### WORK TO COMPLETE
When the line containing "Click the uuid-ossp Required badge" is found in the data below, give it again along with every later line, exactly; drop the pictures.

(Stored entries)

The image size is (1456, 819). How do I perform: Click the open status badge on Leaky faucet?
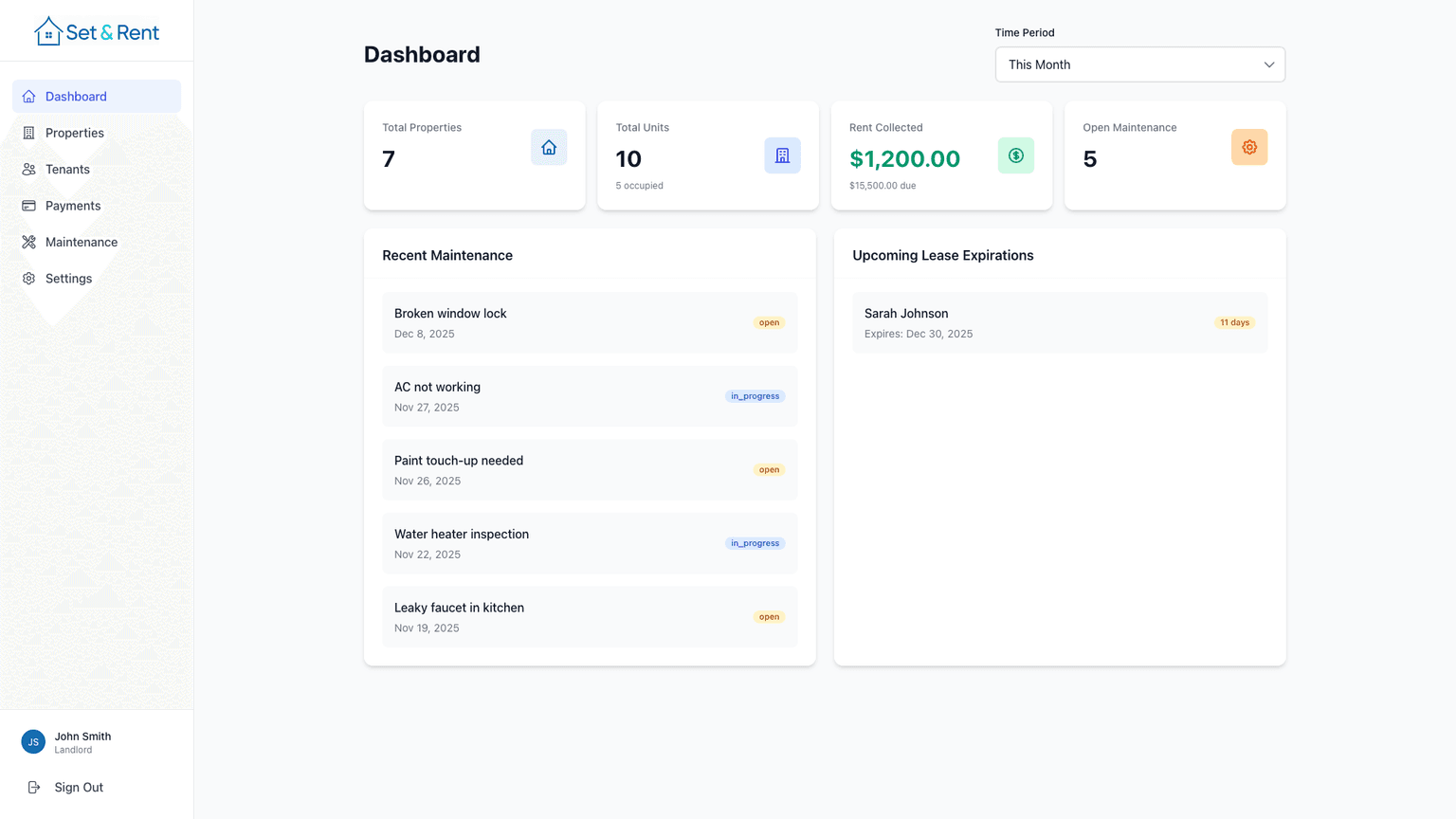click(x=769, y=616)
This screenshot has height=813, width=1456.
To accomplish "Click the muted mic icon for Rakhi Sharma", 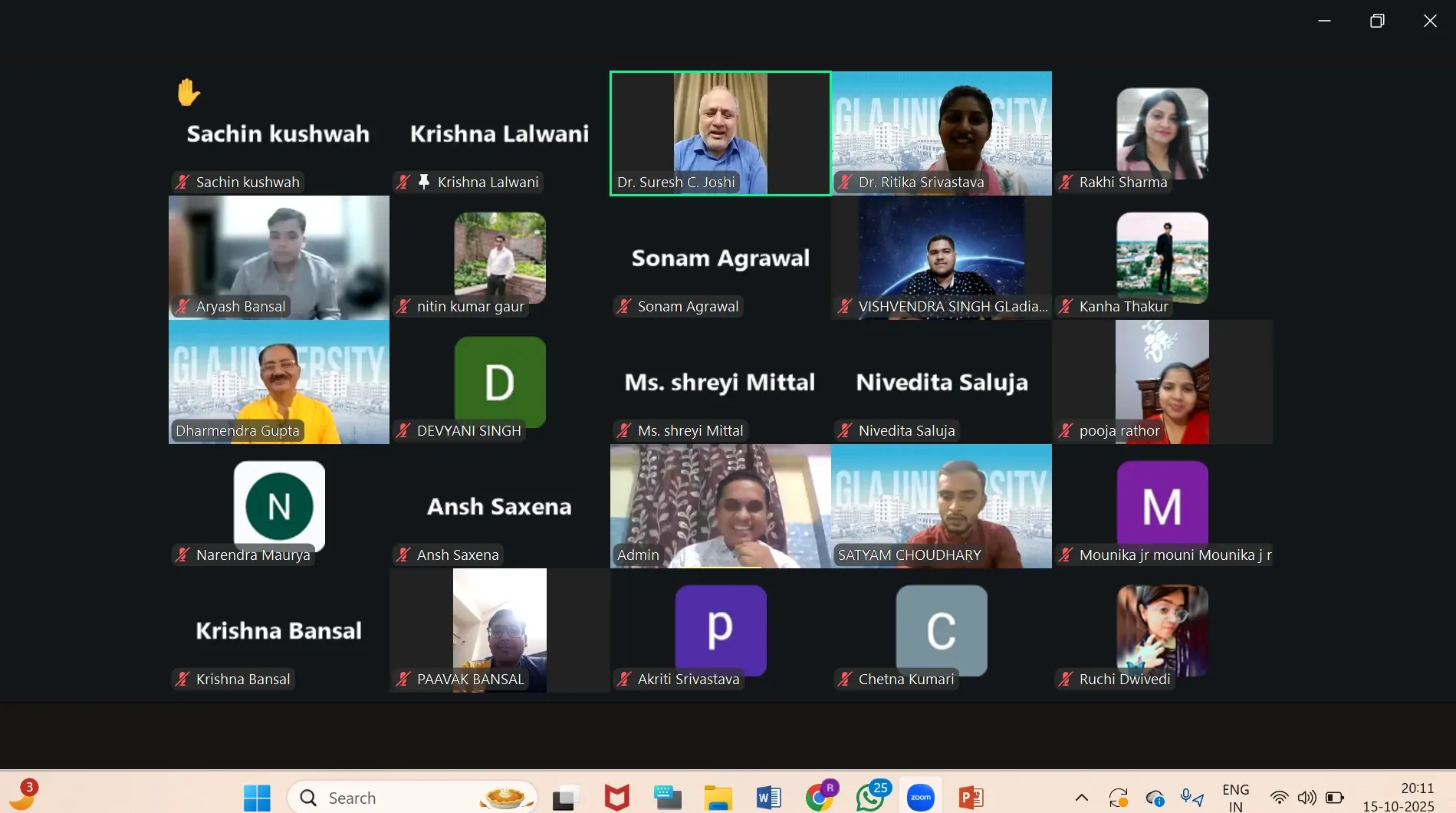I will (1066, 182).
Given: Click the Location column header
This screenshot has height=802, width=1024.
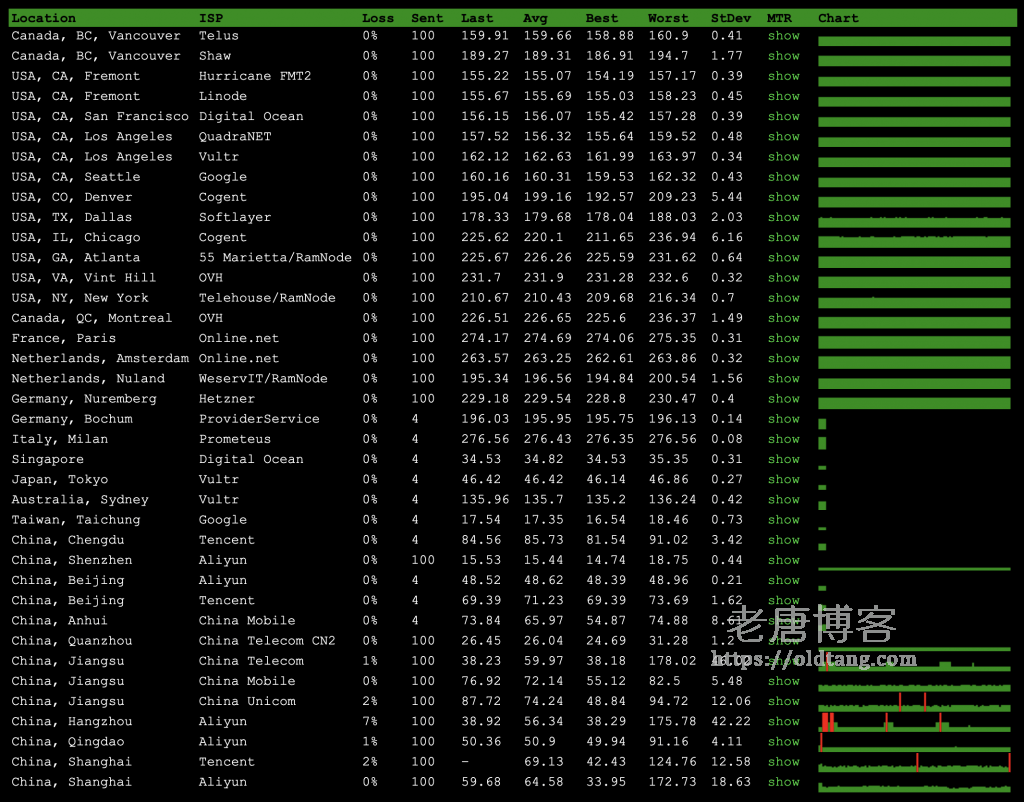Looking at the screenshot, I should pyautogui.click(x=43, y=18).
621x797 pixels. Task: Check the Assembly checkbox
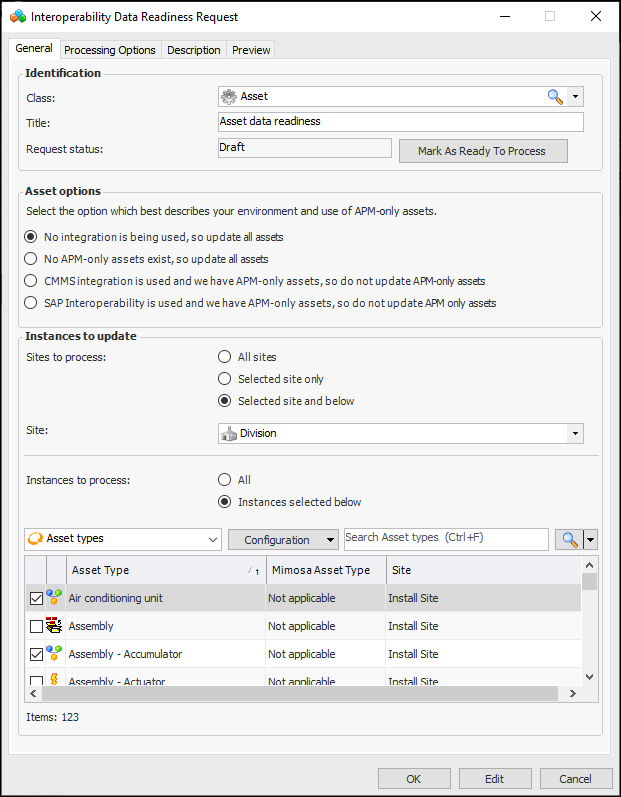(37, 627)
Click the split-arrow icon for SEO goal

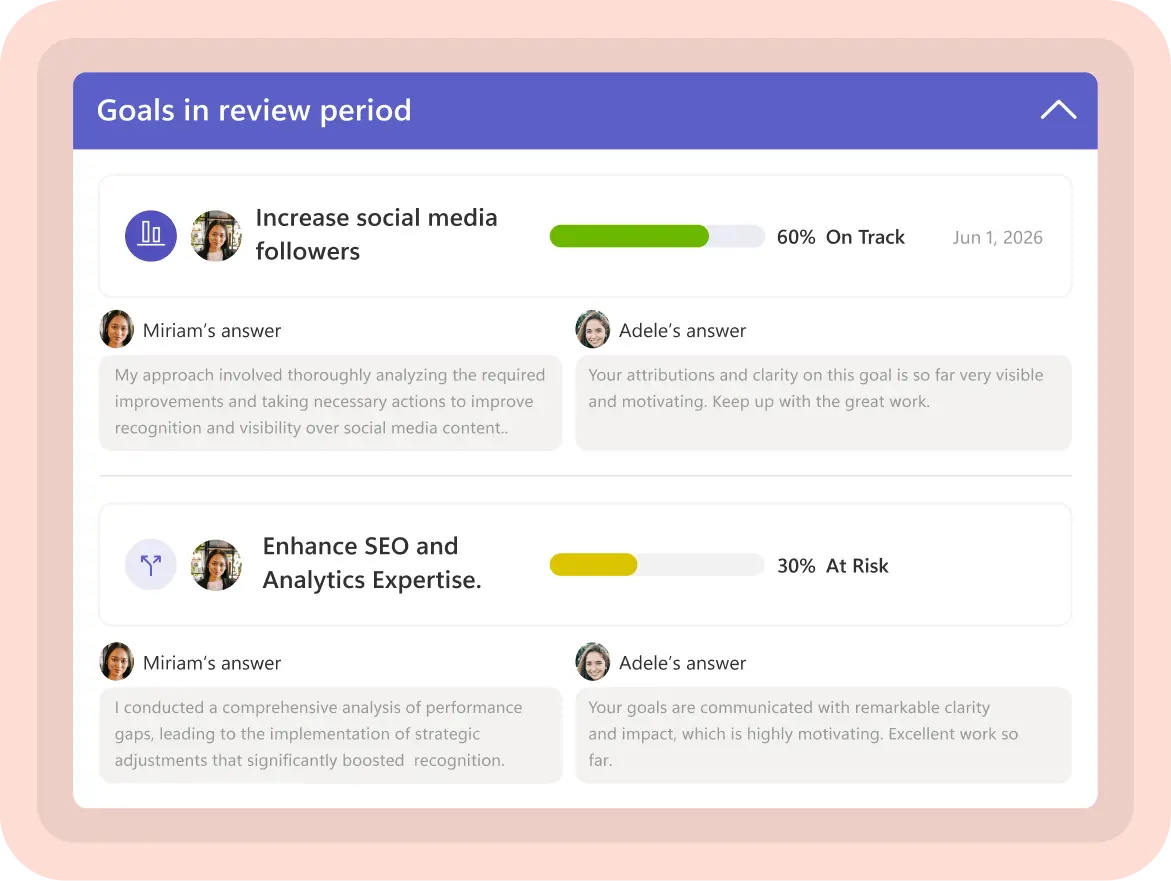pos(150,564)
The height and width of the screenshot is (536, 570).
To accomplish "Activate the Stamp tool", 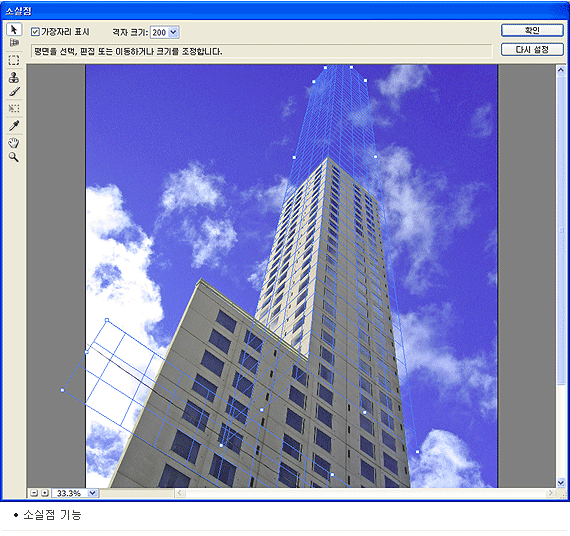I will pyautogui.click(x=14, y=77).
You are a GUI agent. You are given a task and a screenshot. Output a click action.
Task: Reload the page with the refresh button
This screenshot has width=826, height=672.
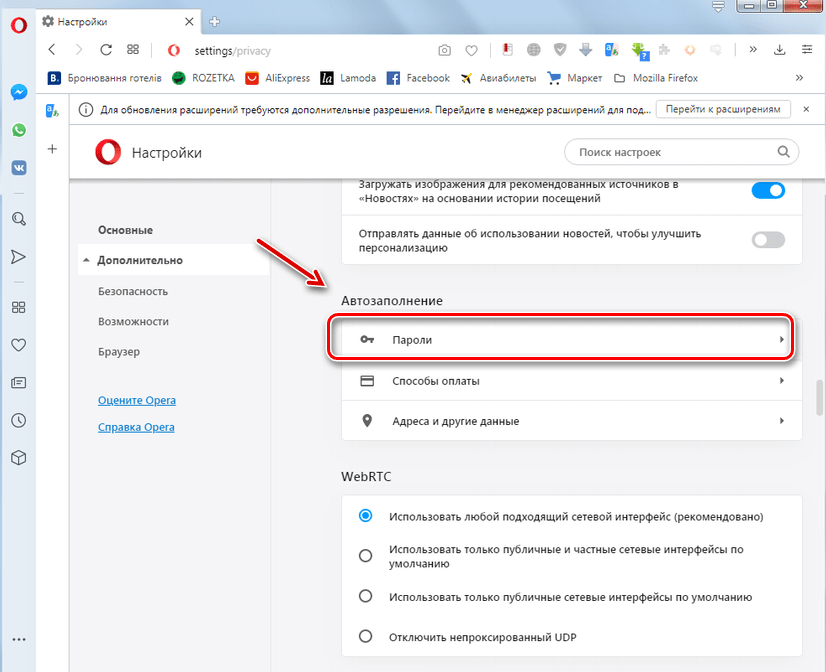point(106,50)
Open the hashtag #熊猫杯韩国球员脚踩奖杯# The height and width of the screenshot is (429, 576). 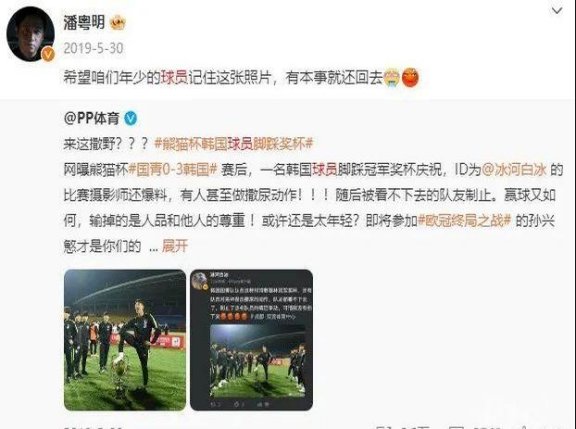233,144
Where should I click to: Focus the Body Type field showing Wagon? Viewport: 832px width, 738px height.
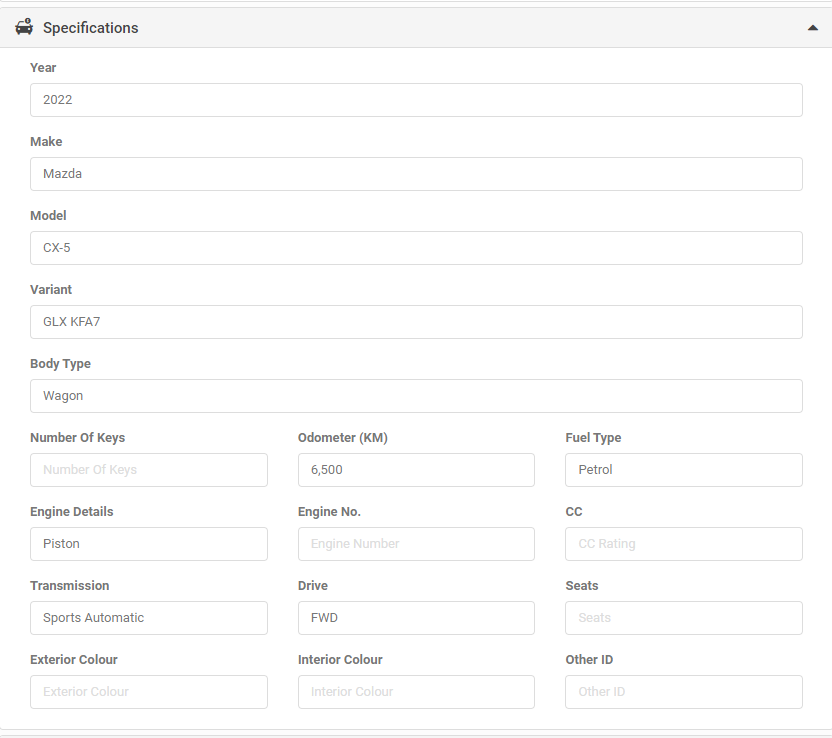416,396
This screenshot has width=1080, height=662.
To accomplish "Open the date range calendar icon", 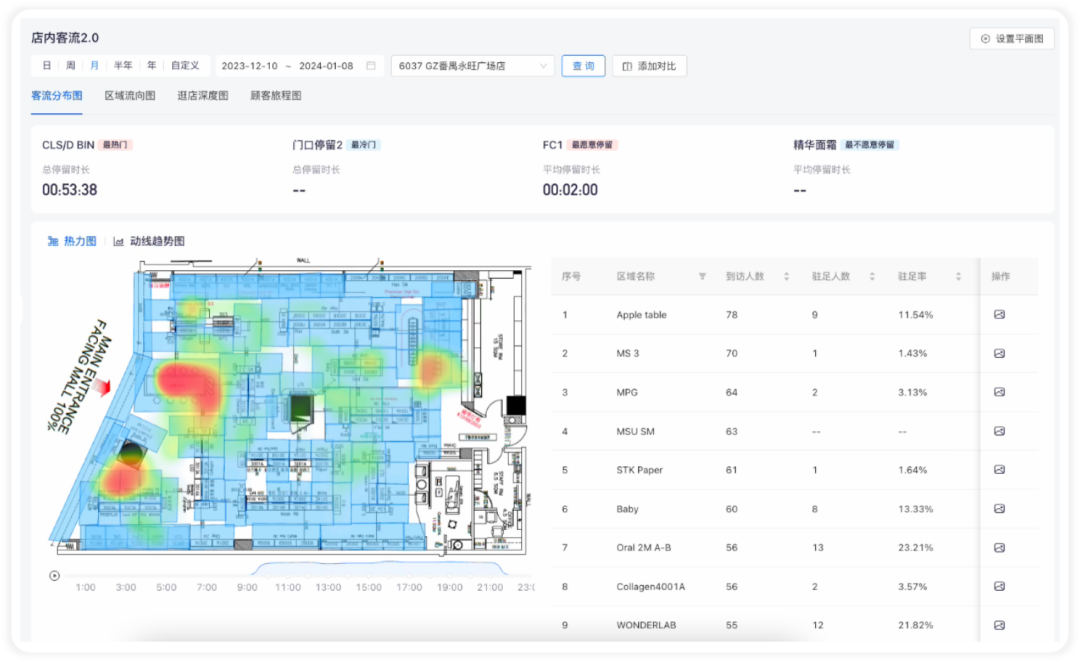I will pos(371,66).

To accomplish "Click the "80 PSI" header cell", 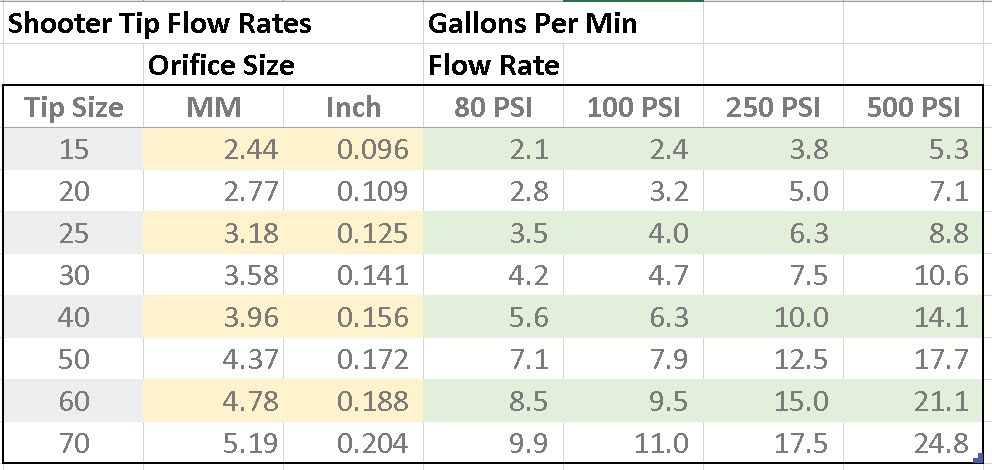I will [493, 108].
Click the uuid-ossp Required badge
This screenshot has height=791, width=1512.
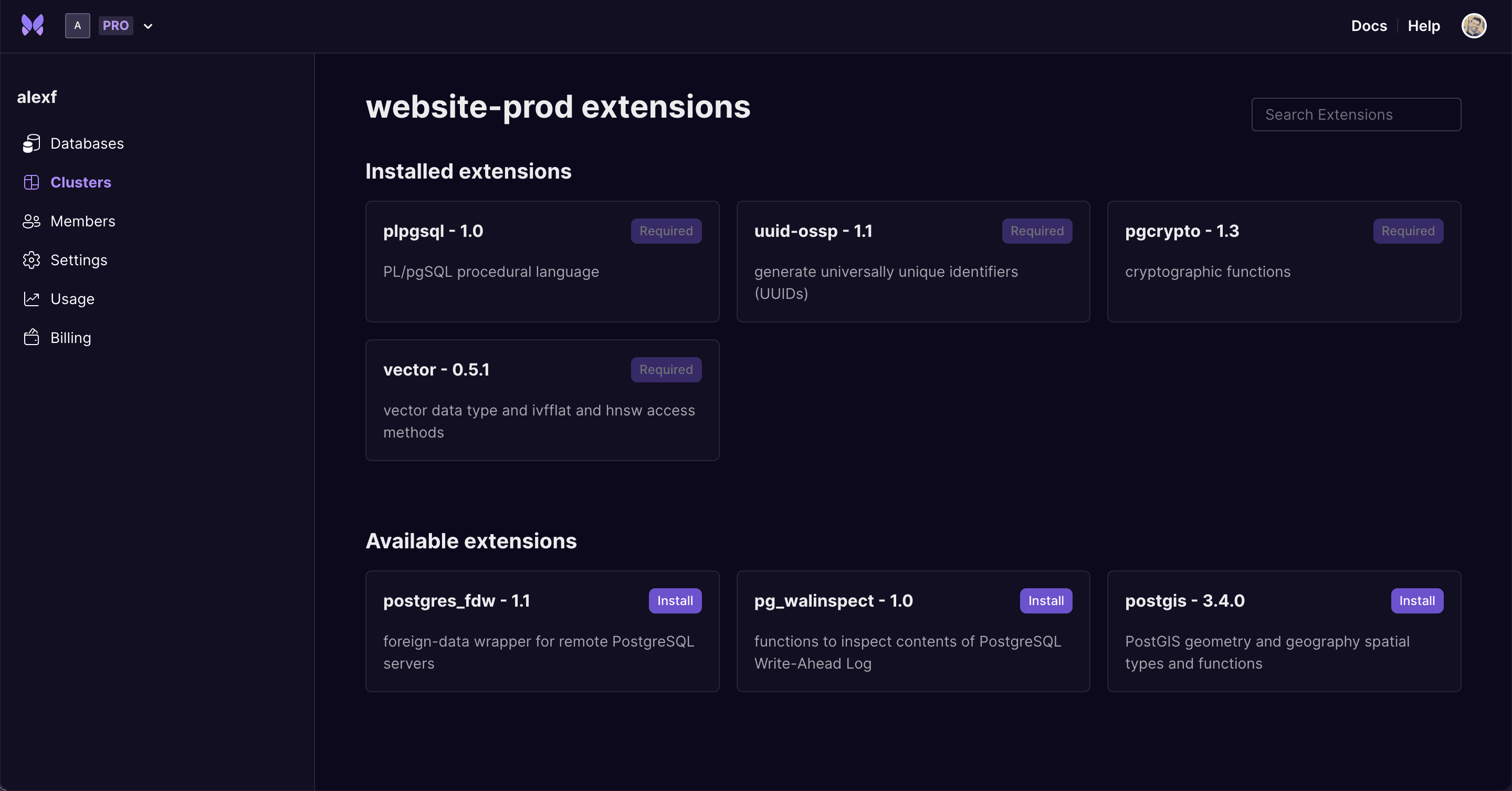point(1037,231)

### WRITTEN RESPONSE
Click the uuid-ossp Required badge
This screenshot has height=791, width=1512.
point(1037,231)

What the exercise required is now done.